É conveniente recordar que ambos brotaram da Conferência Monetária e Financeira das Nações Unidas,
efetivada em Bretton Woods, em 1944. O FMI foi construído pelos países do ocidente como eixo de superação dos
desequilíbrios das contas externas de alguns entes e de redução do grau de exposição dos bancos comerciais privados
internacionais em seus empréstimos, sobretudo a nações do terceiro mundo.
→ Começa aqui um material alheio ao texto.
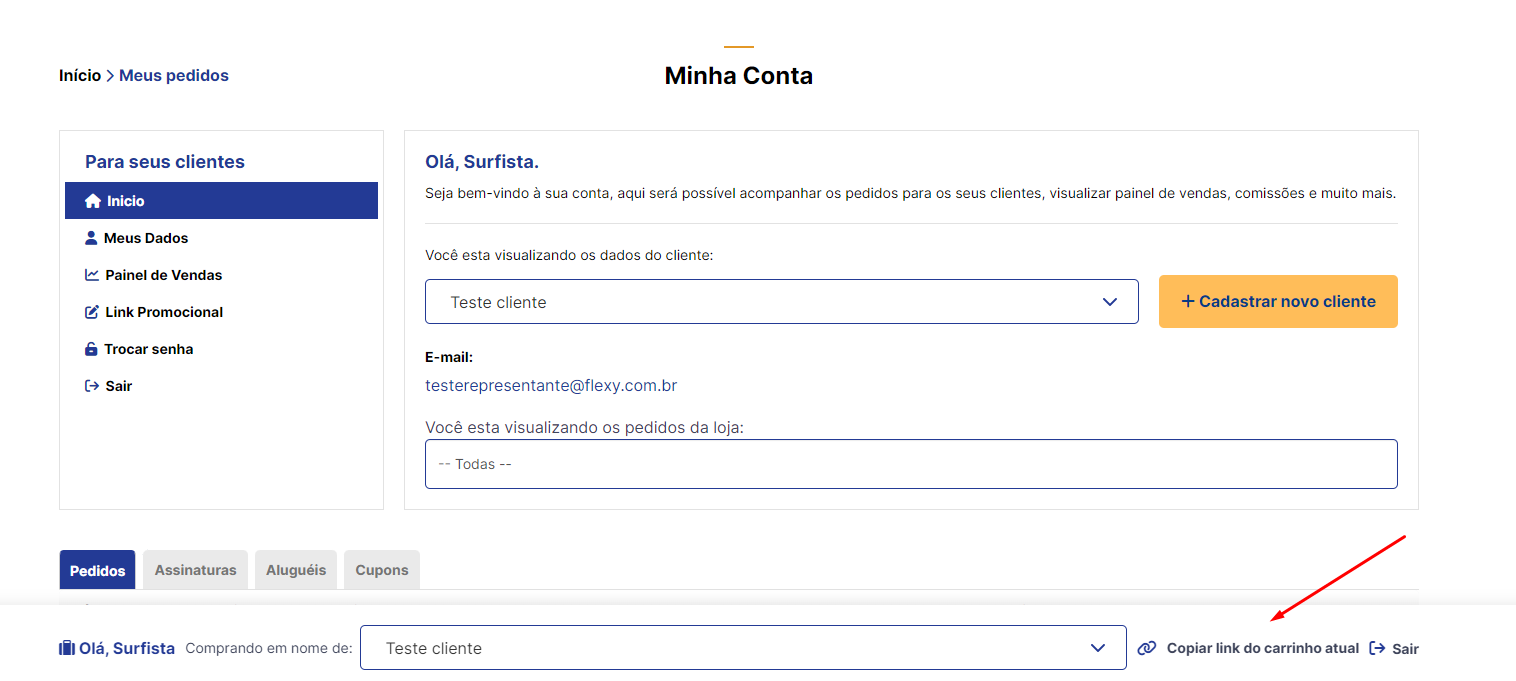Image resolution: width=1516 pixels, height=681 pixels.
Task: Switch to the Assinaturas tab
Action: pyautogui.click(x=196, y=570)
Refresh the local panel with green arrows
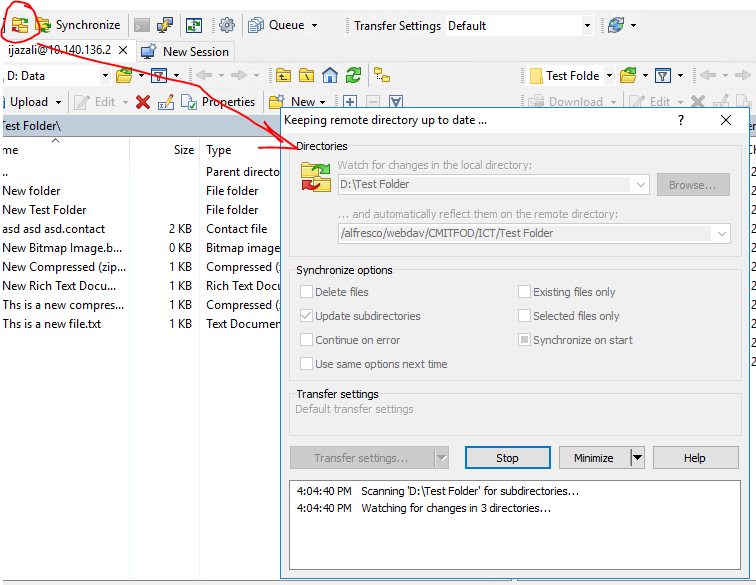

Mesmo respondendo por mais de 20% do produto interno bruto (PIB) mundial, os Brics possuem somente 11%
das cotas do FMI, o que sugere a intensificação das negociações diplomáticas para alterações nos procedimentos de
governança daquele organismo.
De seu turno, ao Banco Mundial coube amparar financeiramente a reconstrução das nações destruídas pela II
Guerra e, posteriormente, as iniciativas voltadas ao progresso econômico e desenvolvimento social, pulverizadas pelo
espaço geográfico mundial.
Essencialmente, o NBD constitui um esforço financeiro para atuação suplementar aos órgãos multilaterais e
designação criteriosa das operações prioritárias a serem bancadas pela instituição, com ênfase para projetos de
retorno social em cotejo com o custo de oportunidade das cifras aportadas. Ademais, trata-se de uma empreitada de
legítima reivindicação de revisão das práticas obsoletas de gerência e aliança hegemônica de poder prevalecentes nas
estruturas do Banco Mundial e do FMI.